The most infamous accusation — the one that inspired her nickname, the Blood Countess — claimed that Elizabeth Bathory bathed in the blood of her young victims in an attempt to maintain a youthful appearance. But although this story is by far the most memorable, it’s also extremely unlikely to have been true. According to SyFy, this claim didn’t even appear in print until after she’d been dead for more than a century.

Considering the mythologized elements of Bathory’s alleged crimes, it begs the question of how much of her bloody story was actually true — and how much was made up just to take a powerful and wealthy woman down.

Was Elizabeth Bathory Really A Blood Countess?

Blood Countess

Wikimedia CommonsMany modern Hungarian scholars believe that the accusations against Elizabeth Bathory were exaggerated.

After hearing the accusations, Thurzó ultimately charged Bathory with the deaths of 80 girls. That said, one witness claimed to have seen a book kept by Bathory herself, where she recorded the names of all of her victims — 650 in total. This diary, however, appears to have only been a legend.

When the trial ended, Bathory’s alleged accomplices — one of whom had worked as a wet nurse for the countess’ children — were convicted of witchcraft and burned at the stake. Bathory herself was spared from execution due to her status as a noble. However, she was bricked up and isolated in a room at Csejte Castle, where she remained under house arrest for four years until her death in 1614, according to History Today.

Listen above to the History Uncovered podcast, episode 49: Bloody Mary, also available on iTunes and Spotify.

But Bathory’s case may not have been as cut and dry as it seemed. In fact, some modern Hungarian scholars say that it may have been motivated more by others’ power and greed than her supposed evil.
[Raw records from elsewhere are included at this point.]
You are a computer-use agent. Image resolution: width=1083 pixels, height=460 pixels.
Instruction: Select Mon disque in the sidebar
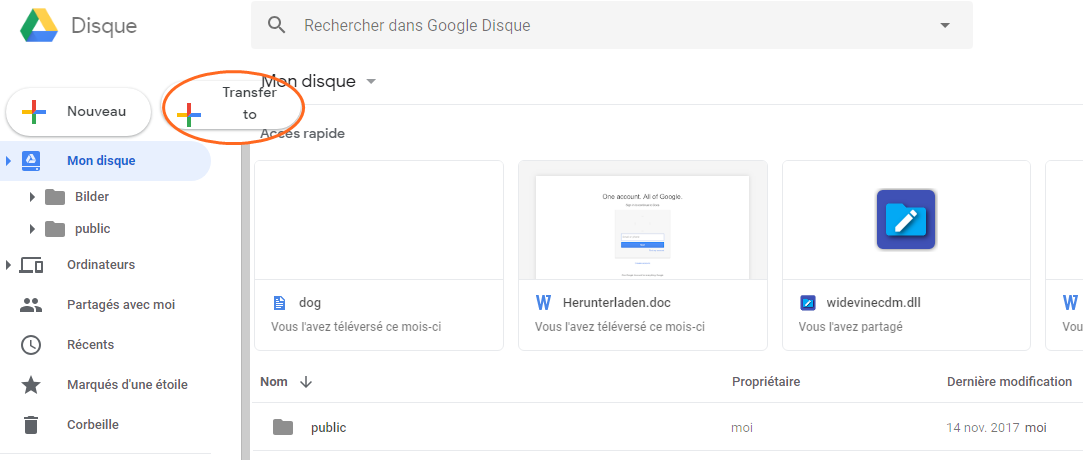[101, 161]
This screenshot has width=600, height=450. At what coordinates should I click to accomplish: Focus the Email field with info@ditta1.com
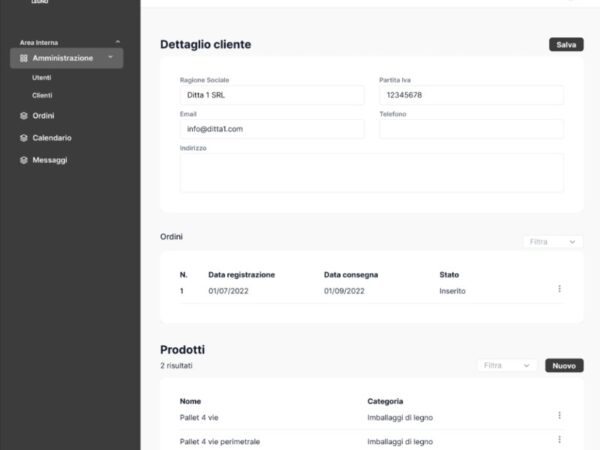[271, 129]
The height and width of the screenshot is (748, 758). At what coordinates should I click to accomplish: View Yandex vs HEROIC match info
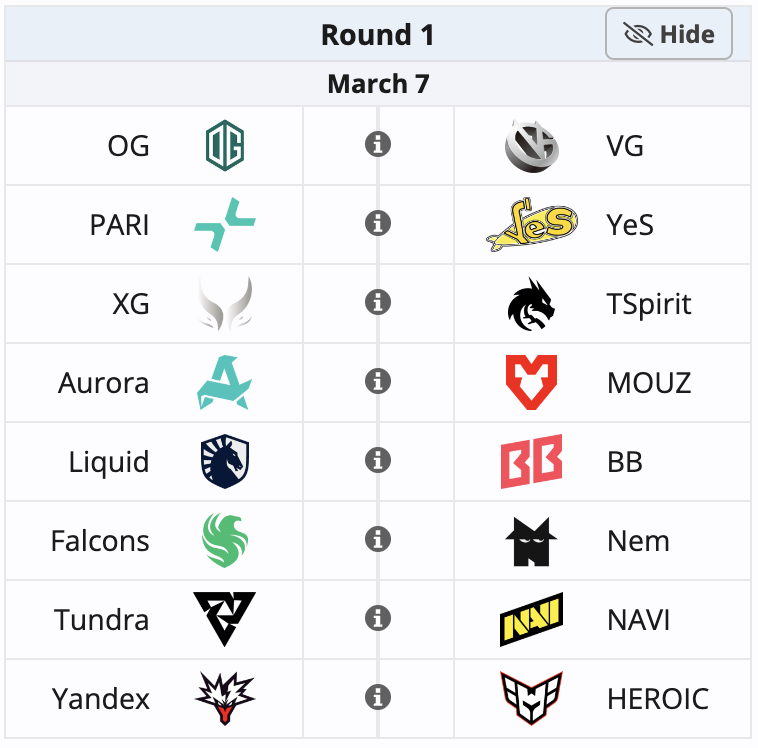377,696
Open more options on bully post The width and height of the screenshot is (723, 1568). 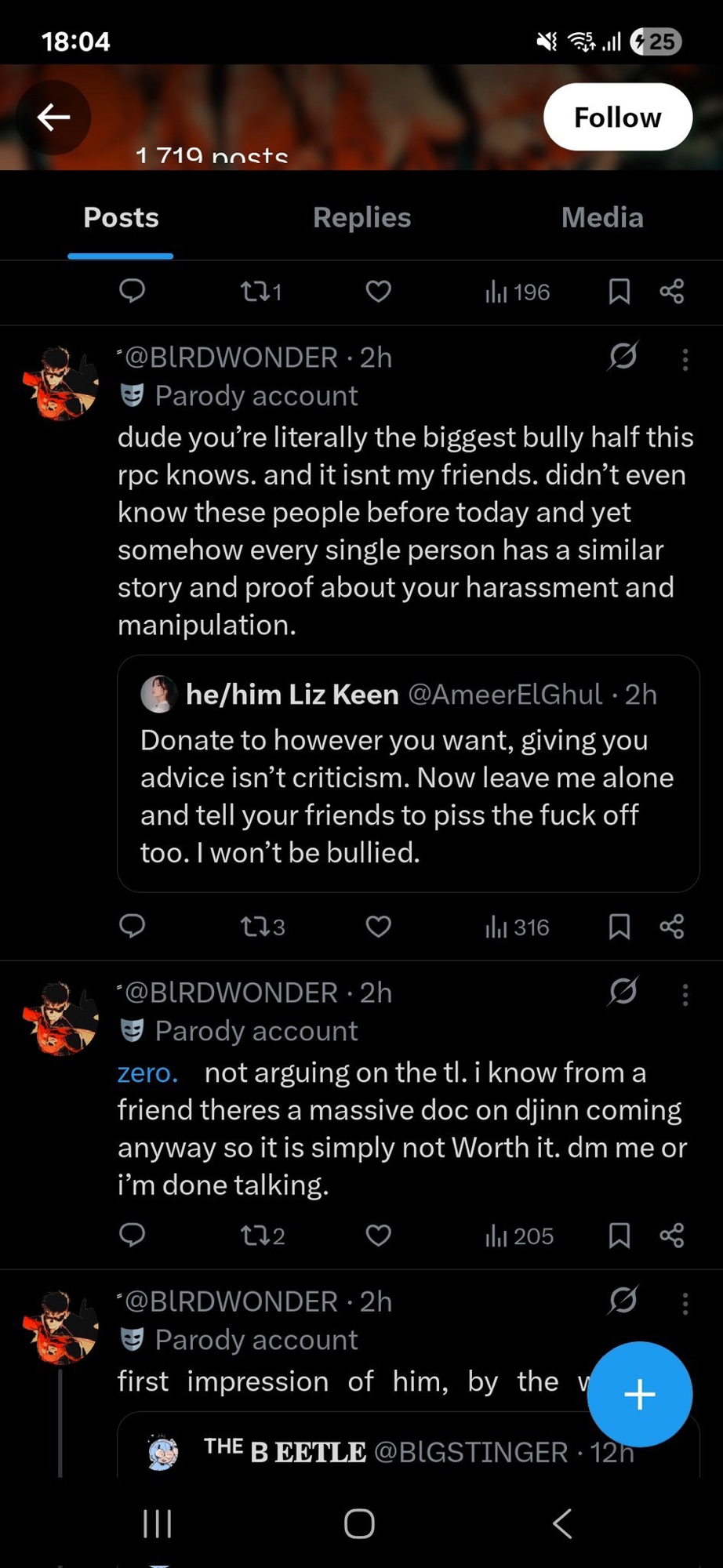(x=685, y=359)
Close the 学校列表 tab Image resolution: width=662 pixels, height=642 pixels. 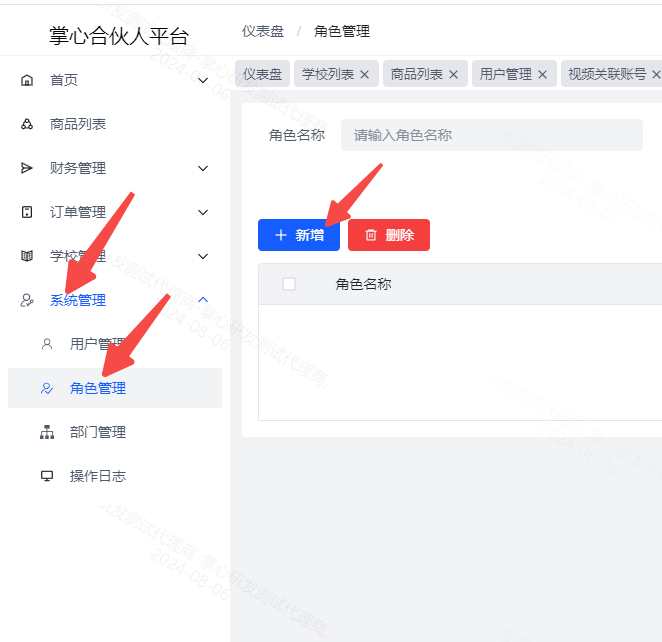pos(364,74)
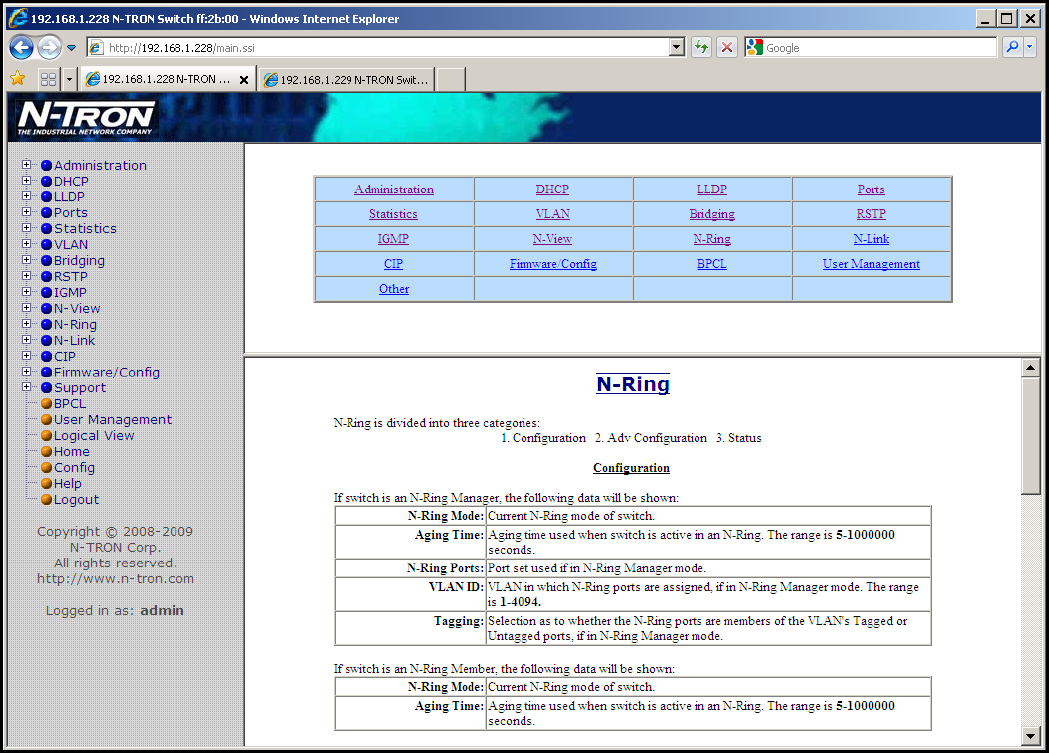This screenshot has width=1049, height=753.
Task: Open Favorites star icon
Action: point(17,79)
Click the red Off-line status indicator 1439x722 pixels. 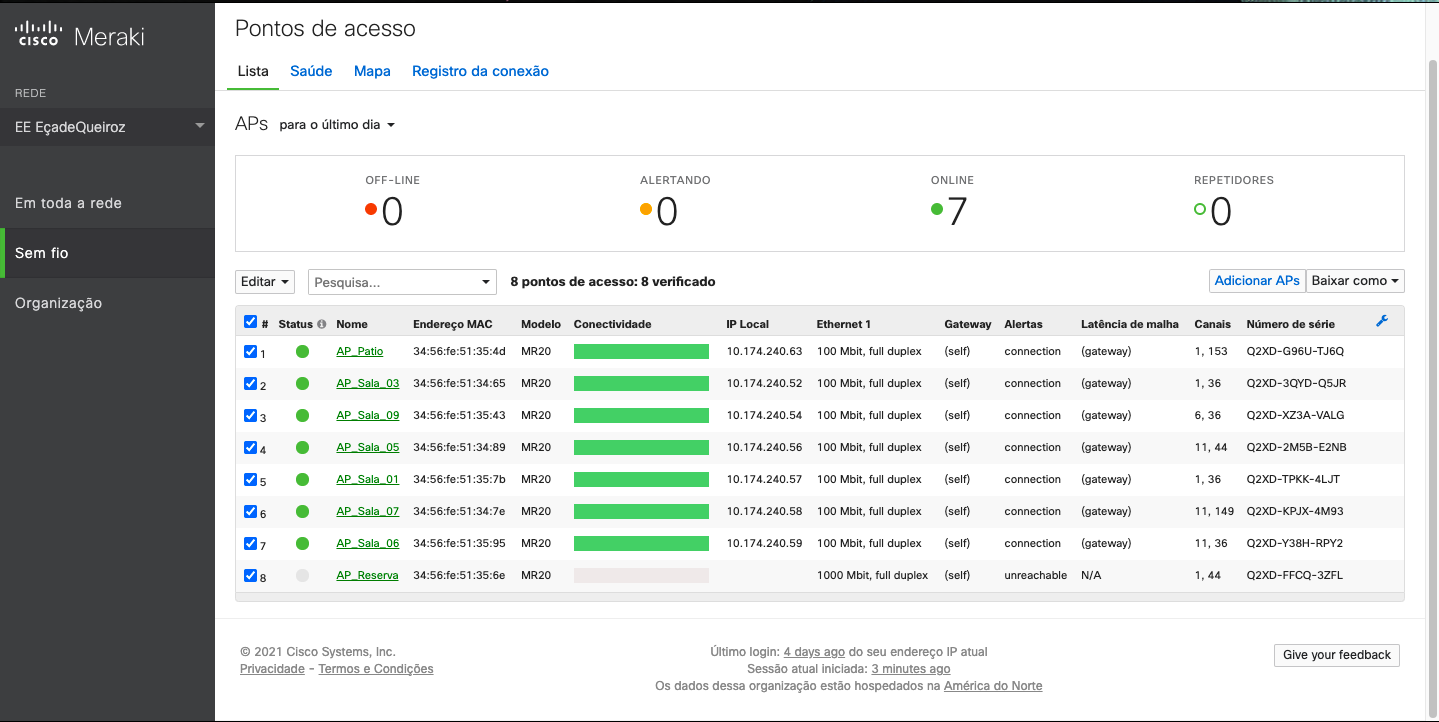point(371,209)
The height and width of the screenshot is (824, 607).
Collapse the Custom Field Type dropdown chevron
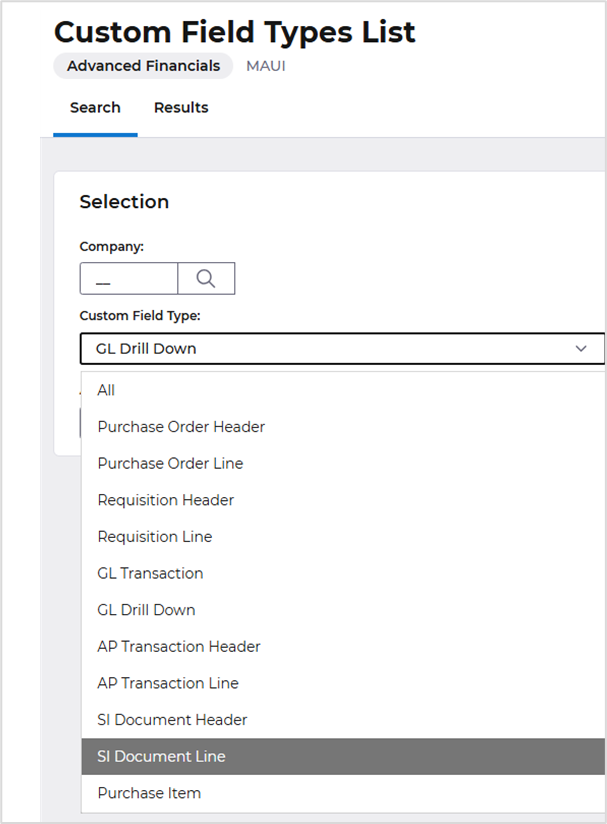tap(581, 348)
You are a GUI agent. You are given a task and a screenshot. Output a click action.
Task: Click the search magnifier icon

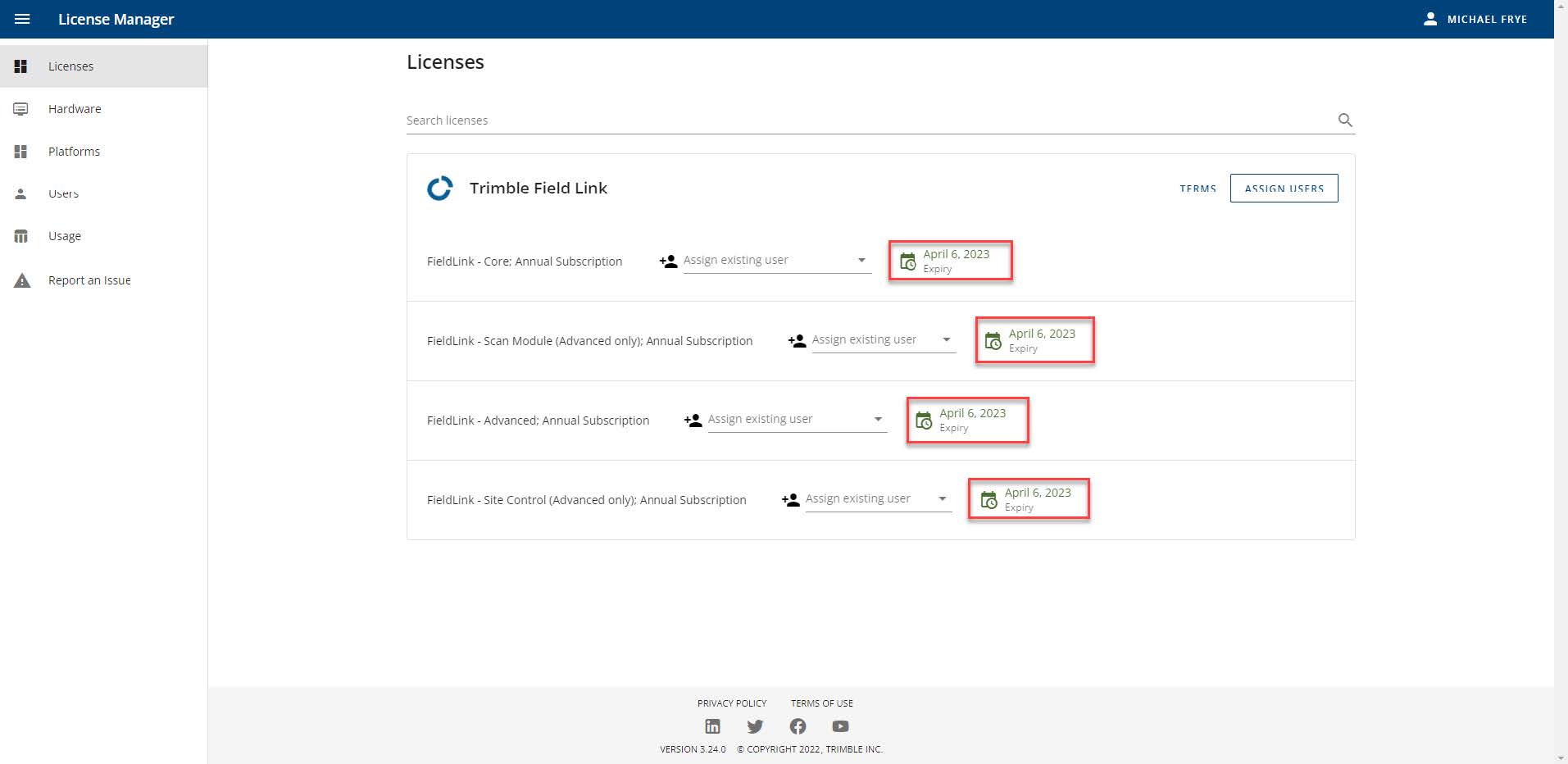coord(1345,120)
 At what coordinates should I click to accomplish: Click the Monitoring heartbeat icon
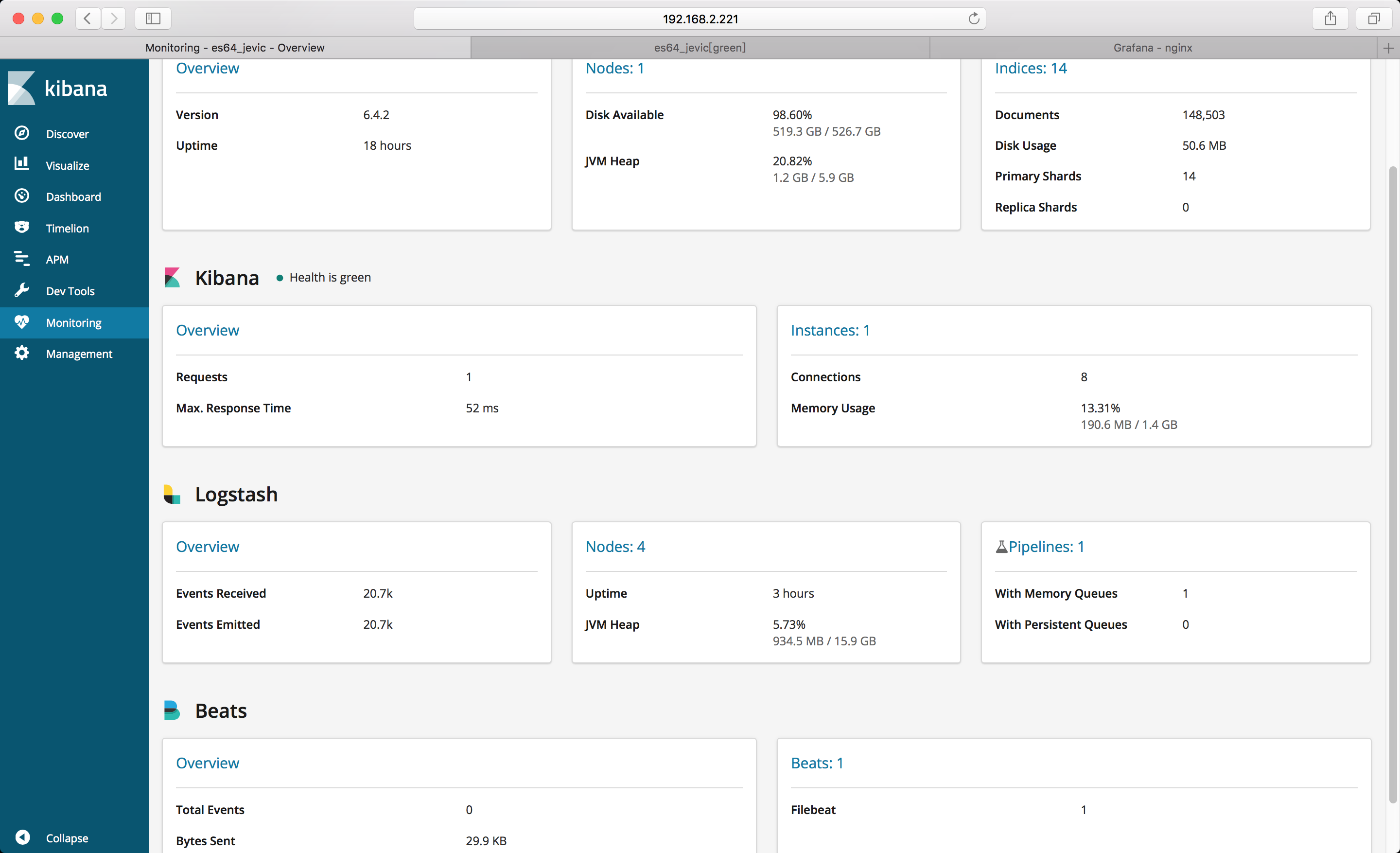[21, 322]
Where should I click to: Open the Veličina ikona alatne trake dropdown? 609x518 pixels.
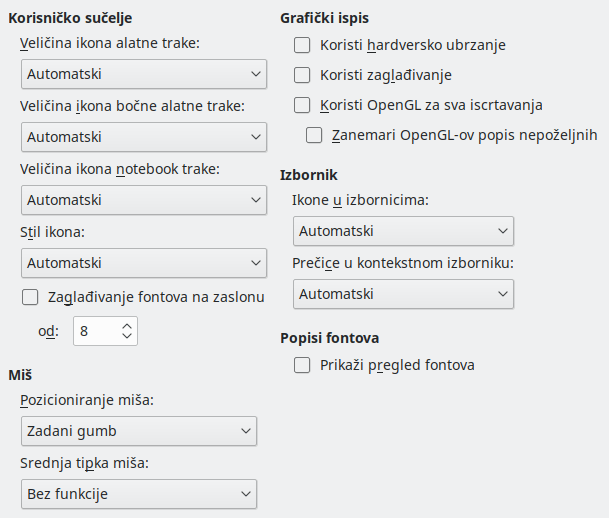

It turns out that King Matthias II owed Bathory’s late husband, and then her, a sizable debt. Matthias was not inclined to pay that debt, which historians say may have fueled his move to incriminate the countess in multiple crimes and deny her the opportunity to defend herself in court.

Likewise, some historians say that witnesses probably provided the incriminating — yet contradictory — testimonies under duress and that the king called for the death penalty before Bathory’s family could intervene on her behalf. This too may have been politically motivated, as the death penalty meant that the king could seize her land.

Perhaps, historians say, the true story of Elizabeth Bathory looks more like this: The countess owned strategically important land that increased her family’s already vast wealth. As an intelligent, powerful woman who ruled without a man at her side, and as a member of a family whose wealth intimidated the king, his court went on a mission to discredit and ruin her.

The best-case scenario is that Bathory abused her servants but came nowhere near the level of violence alleged at her trial. Worst case? She was a bloodsucking demon sent from Hell to murder young women. Both make for a compelling story — even if only one of them is actually true.